_Consignes_
(1) D'après l'extrait fourni, en quelle année l'Italie a-t-elle attaqué l'Éthiopie ?
(2) Dressez la liste complète des villes chinoises que, selon l'extrait fourni, le Japon occupe ou dont il s'empare.
(3) Recopiez le passage de l'extrait fourni commençant par « C'est ainsi que » et se terminant par « passant par l'Éthiopie. ».

_Extrait fourni_
Aggravation de la situation politique
internationale avant la Deuxième Guerre mondiale
Nous reproduisons
ci-dessous un extrait du Rapport présenté au
XVIIIe
Congrès du Parti communiste de l'Union soviétique
sur
l'activité du Comité central, 10
mars 1939.
Le rapport présenté par Joseph Staline porte entre
autres
sur la faillite du système de traités de paix de
l'après-Première Guerre mondiale et analyse
le début de la nouvelle guerre
impérialiste.
* * *
2. Aggravation de
la situation politique internationale, faillite du système
d'après-guerre des traités de paix, début
d'une
nouvelle guerre impérialiste
Et voici les
événements les plus importants de la période
envisagée, qui ont marqué le début de la
nouvelle
guerre impérialiste. En 1935, l'Italie a
attaqué
l'Éthiopie et s'en est emparée. Pendant
l'été de 1936, l'Allemagne et l'Italie ont
entrepris
en Espagne une intervention militaire, au cours de laquelle
l'Allemagne
a pris pied dans
le nord de l'Espagne et dans le Maroc espagnol, et l'Italie dans
le sud
de l'Espagne et dans les îles Baléares.
En 1937,
après s'être emparé de la Mandchourie, le
Japon
envahit la Chine centrale et du Nord, occupe Pékin,
Tientsin,
Changhaï ; il évince de la zone occupée
ses
concurrents étrangers. Au début de 1938,
l'Allemagne
s'est annexé l'Autriche, et, à l'automne
de 1938, la
région des Sudètes de Tchécoslovaquie.
À la
fin, de 1938, le Japon s'est emparé de Canton et, au
début de 1939, de l'île de Hainan.
C'est ainsi que la
guerre, qui s'était imperceptiblement glissée vers
les
peuples, a entraîné dans son orbite plus de 500
millions d'hommes et étendu la sphère de son action
sur
un immense territoire, depuis Tientsin, Changhaï et Canton
jusqu'à Gibraltar, en passant par l'Éthiopie.

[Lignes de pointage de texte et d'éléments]
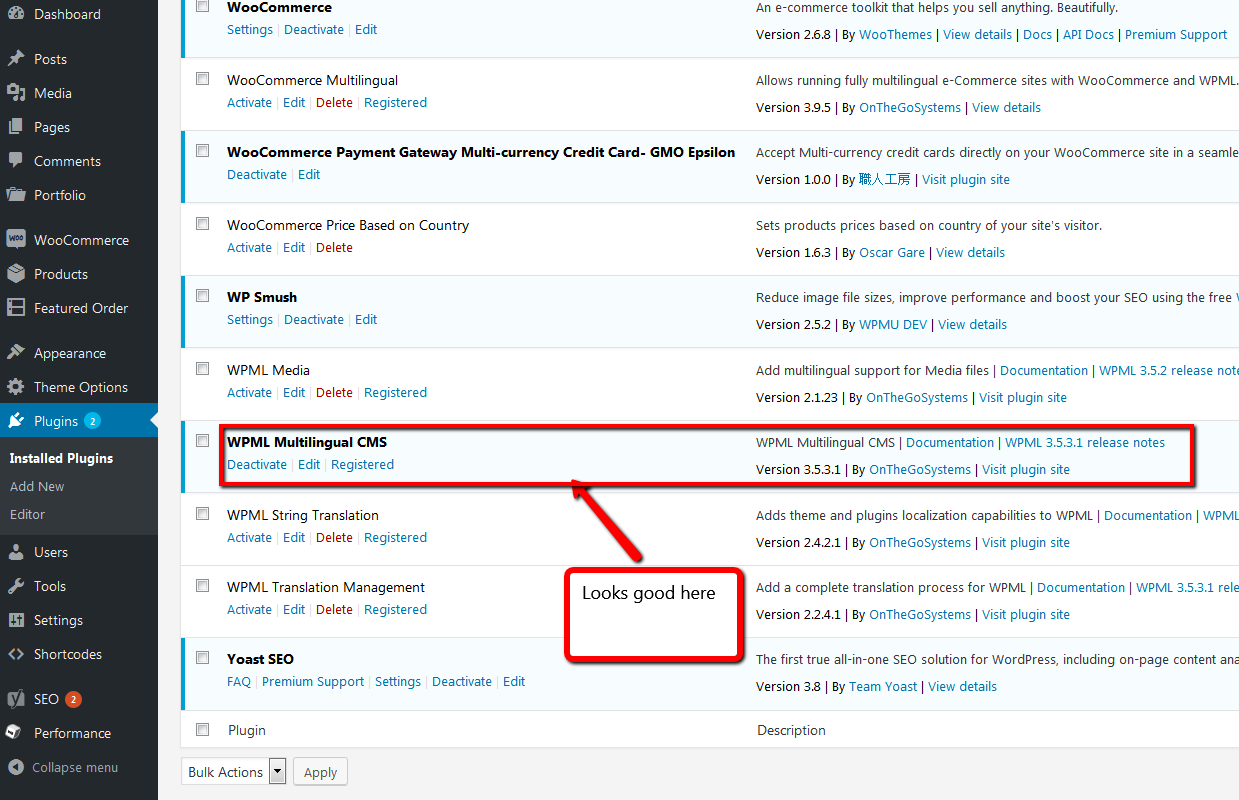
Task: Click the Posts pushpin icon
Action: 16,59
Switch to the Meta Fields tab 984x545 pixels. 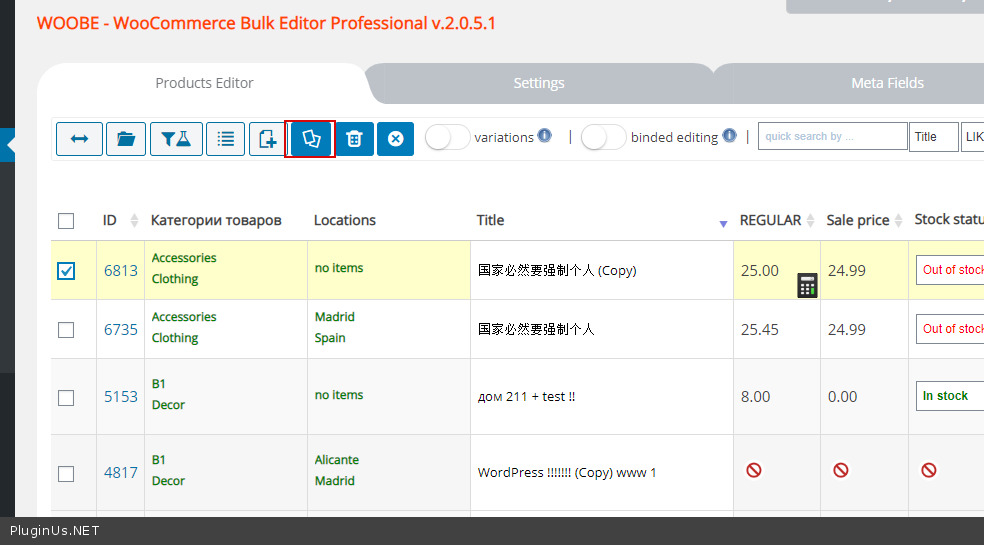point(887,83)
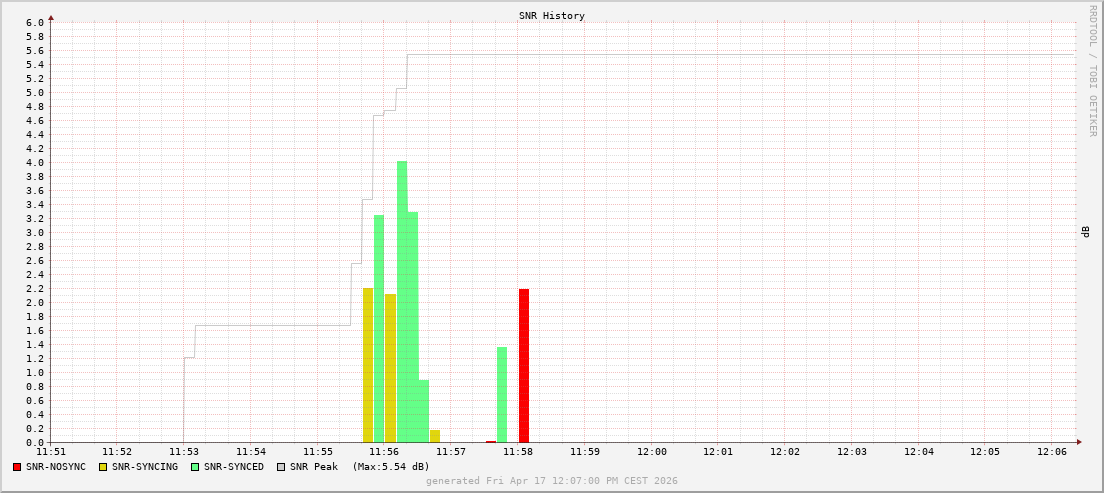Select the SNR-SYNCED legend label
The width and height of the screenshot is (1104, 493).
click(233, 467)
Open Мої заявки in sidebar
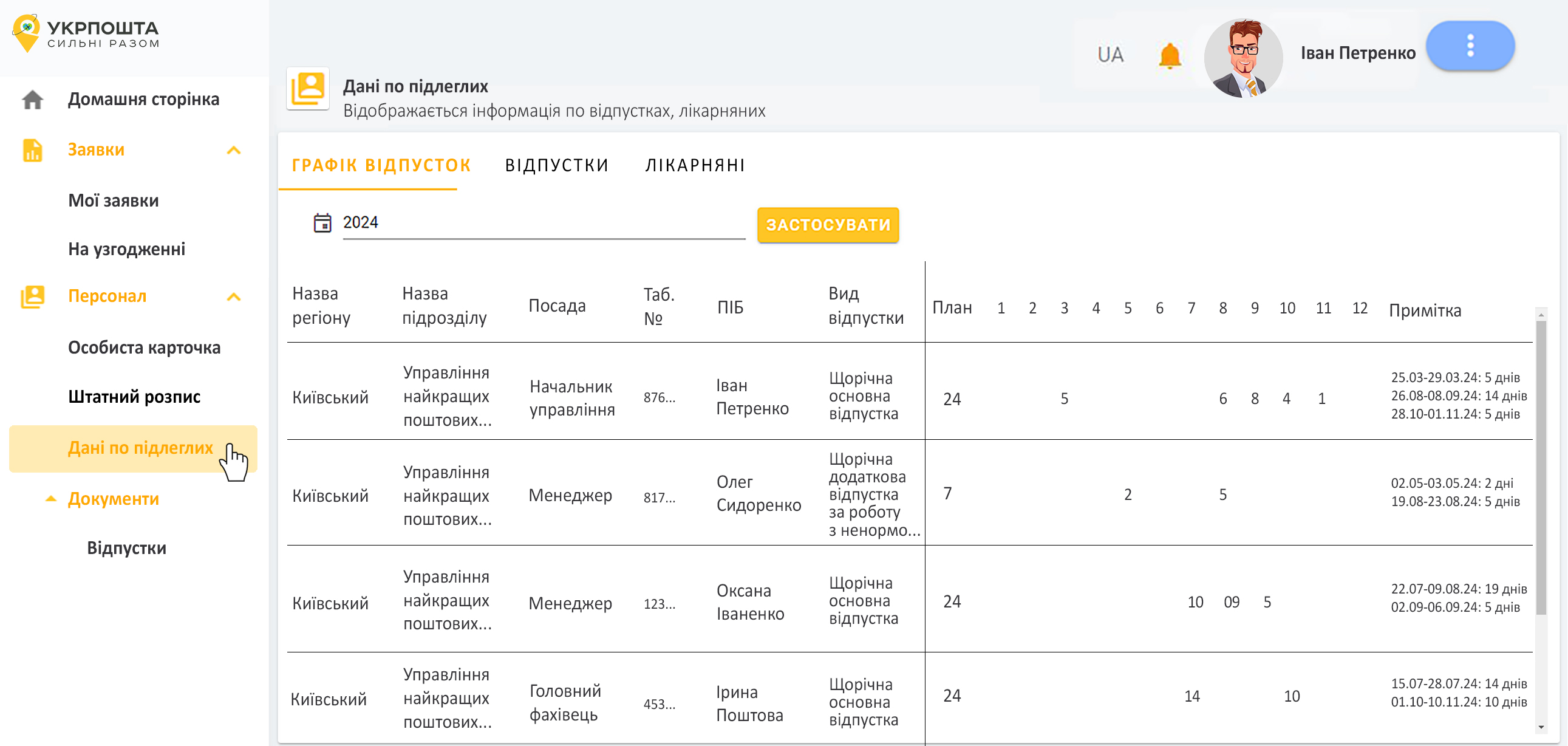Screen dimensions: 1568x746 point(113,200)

_Réponses par consigne_
(1) En 1935.

(2) Pékin, Tientsin, Changhaï, Canton

(3)
C'est ainsi que la
guerre, qui s'était imperceptiblement glissée vers
les
peuples, a entraîné dans son orbite plus de 500
millions d'hommes et étendu la sphère de son action
sur
un immense territoire, depuis Tientsin, Changhaï et Canton
jusqu'à Gibraltar, en passant par l'Éthiopie.